Existem pedras no seu caminho? Conheça a “pedagogia do rio”.

“Naqueles dias, aqueles que se haviam espalhado por causa da perseguição que se seguiu à morte de Estêvão chegaram à Fenícia, à ilha de Chipre e à cidade de Antioquia, embora não pregassem a Palavra a ninguém que não fosse judeu. Contudo, alguns deles, habitantes de Chipre e da cidade de Cirene, chegaram a Antioquia e começaram a pregar também aos gregos, anunciando-lhes a Boa Nova do Senhor Jesus”. Atos 11, 19-20

Após a morte de Jesus, os Cristãos (aqueles que se declaravam seguidores de Jesus), foram ferrenhamente perseguidos. Estevão foi morto apedrejado, o que fez com que os Cristãos se espalhassem; note que a expressão usada aqui é que eles se espalharam e não que eles fugiram. E qual a diferença? Quem foge, foge para se esconder, se ocultar, até mesmo mudar de nome, recomeçar a vida de outra forma. Os Cristãos aqui citados não fogem, se espalham. Continuaram sendo quem eram: seguidores de Jesus. E até mesmo com mais fervor, a ponto de, na cidade de Antioquia, serem chamados pela primeira com o nome de Cristãos.
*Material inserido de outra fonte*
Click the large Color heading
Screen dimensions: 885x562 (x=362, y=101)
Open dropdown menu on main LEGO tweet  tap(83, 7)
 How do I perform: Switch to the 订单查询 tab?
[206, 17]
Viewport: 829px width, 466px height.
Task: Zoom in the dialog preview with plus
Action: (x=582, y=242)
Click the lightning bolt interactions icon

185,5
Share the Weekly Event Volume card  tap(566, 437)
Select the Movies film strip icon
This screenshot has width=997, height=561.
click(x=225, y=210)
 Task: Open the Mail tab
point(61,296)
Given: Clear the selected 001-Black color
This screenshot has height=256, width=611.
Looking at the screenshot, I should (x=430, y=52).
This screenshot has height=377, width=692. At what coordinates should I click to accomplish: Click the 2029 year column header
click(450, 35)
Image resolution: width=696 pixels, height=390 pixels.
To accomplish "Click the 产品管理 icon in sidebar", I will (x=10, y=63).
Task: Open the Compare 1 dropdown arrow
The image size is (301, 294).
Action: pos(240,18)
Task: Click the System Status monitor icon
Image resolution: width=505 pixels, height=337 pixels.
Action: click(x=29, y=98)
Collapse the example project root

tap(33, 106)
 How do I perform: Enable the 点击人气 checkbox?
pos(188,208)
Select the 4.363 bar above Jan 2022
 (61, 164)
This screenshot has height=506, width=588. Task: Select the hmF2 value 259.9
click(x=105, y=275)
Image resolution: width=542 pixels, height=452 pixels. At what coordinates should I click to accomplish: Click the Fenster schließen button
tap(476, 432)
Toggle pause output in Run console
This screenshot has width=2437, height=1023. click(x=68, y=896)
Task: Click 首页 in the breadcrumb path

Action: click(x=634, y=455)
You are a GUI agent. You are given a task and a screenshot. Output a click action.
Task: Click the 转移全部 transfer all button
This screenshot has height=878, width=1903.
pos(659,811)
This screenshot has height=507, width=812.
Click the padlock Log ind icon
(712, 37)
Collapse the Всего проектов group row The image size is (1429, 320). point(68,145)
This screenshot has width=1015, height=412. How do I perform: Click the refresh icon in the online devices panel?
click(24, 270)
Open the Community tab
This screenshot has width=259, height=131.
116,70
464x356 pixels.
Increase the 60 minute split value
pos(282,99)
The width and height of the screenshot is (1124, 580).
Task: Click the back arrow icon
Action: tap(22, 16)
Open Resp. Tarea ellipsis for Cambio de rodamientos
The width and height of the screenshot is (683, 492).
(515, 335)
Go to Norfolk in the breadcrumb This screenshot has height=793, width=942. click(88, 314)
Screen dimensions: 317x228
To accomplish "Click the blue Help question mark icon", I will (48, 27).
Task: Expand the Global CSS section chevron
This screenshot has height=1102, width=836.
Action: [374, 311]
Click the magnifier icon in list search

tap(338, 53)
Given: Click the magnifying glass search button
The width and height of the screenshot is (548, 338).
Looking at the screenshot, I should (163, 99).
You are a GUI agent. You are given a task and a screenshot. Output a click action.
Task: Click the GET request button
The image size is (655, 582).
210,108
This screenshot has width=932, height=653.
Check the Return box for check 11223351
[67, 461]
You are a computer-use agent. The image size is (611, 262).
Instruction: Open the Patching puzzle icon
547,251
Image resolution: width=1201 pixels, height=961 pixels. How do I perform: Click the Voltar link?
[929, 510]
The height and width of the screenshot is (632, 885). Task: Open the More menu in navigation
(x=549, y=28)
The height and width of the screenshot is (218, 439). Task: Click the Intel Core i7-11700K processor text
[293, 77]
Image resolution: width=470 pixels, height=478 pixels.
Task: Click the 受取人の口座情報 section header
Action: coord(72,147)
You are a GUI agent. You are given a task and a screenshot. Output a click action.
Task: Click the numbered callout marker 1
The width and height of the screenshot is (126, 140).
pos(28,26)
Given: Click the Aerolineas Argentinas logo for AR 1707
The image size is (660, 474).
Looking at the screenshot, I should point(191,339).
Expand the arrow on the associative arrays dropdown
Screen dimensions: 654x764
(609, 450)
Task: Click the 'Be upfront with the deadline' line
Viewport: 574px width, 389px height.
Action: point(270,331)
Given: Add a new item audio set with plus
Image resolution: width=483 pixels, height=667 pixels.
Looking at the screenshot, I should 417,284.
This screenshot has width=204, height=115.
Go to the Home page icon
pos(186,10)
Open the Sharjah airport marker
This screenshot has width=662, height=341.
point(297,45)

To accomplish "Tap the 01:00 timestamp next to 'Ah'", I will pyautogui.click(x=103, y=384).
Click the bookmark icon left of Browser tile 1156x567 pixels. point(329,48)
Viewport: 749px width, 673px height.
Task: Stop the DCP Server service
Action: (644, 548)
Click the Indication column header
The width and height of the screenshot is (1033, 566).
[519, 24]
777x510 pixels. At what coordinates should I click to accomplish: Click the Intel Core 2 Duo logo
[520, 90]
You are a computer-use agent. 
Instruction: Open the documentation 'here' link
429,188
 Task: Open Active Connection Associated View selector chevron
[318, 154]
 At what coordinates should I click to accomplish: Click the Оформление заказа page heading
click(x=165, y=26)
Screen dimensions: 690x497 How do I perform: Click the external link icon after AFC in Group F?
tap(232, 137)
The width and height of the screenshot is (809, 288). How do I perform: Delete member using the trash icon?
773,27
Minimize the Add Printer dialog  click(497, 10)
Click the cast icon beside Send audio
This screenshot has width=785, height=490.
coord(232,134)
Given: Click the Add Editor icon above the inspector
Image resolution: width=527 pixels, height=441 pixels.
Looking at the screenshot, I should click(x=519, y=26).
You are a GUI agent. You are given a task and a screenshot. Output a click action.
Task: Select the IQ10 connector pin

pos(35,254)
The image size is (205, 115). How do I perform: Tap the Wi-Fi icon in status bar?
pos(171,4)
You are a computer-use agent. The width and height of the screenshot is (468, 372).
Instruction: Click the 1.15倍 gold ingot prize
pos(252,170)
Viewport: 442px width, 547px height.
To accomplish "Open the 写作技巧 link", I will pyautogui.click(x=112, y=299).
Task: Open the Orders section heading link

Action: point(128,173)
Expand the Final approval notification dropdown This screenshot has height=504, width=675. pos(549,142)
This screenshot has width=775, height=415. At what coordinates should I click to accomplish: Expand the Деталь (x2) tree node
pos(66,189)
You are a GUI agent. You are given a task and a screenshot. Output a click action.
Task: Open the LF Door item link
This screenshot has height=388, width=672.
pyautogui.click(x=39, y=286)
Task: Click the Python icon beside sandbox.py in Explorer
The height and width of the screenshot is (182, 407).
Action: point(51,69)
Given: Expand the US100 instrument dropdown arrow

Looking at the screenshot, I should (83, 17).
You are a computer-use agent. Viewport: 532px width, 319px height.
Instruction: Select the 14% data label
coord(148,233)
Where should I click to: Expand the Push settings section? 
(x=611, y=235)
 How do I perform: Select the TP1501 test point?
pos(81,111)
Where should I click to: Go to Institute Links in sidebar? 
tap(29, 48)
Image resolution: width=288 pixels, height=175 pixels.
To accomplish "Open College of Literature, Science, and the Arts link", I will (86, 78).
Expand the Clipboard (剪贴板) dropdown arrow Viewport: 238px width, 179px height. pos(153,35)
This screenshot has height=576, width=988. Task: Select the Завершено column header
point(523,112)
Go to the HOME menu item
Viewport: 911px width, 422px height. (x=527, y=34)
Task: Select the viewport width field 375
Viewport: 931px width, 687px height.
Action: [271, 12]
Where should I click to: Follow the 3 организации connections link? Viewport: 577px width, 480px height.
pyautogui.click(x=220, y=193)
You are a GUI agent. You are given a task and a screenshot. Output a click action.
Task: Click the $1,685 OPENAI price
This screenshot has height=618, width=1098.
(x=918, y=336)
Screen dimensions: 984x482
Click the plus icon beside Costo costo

Os Cristãos daquele tempo usaram o que chamo de a “pedagogia do rio”. O rio quando diante do seu curso se depara com uma pedra, não para diante dela. Ele a rodeia e segue caminho. Bem verdade que de acordo com o tamanho da pedra, ele toma outra direção, mas logo ao passar por ela, retoma seu curso. Você jamais verá um rio reclamando da pedra, nem tão pouco se lamentando ou mesmo encerrando sua corrida. Ele simplesmente dá a volta em torno da pedra.

O Cristãos fizeram isso: diante da pedra da perseguição que se lançou sobre eles, se espalharam sem reclamação ou lamentação. E seguiram o curso, como faz o rio.